GIVEN TASK
Reproduce each of the following records verbatim, line for line.
-- START --
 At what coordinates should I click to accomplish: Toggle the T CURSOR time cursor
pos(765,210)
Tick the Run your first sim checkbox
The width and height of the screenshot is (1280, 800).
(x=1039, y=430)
-- END --
FINISHED ANSWER
 At what coordinates should I click to accomplish: Toggle the T CURSOR time cursor
pos(765,210)
Tick the Run your first sim checkbox
The width and height of the screenshot is (1280, 800).
(x=1039, y=430)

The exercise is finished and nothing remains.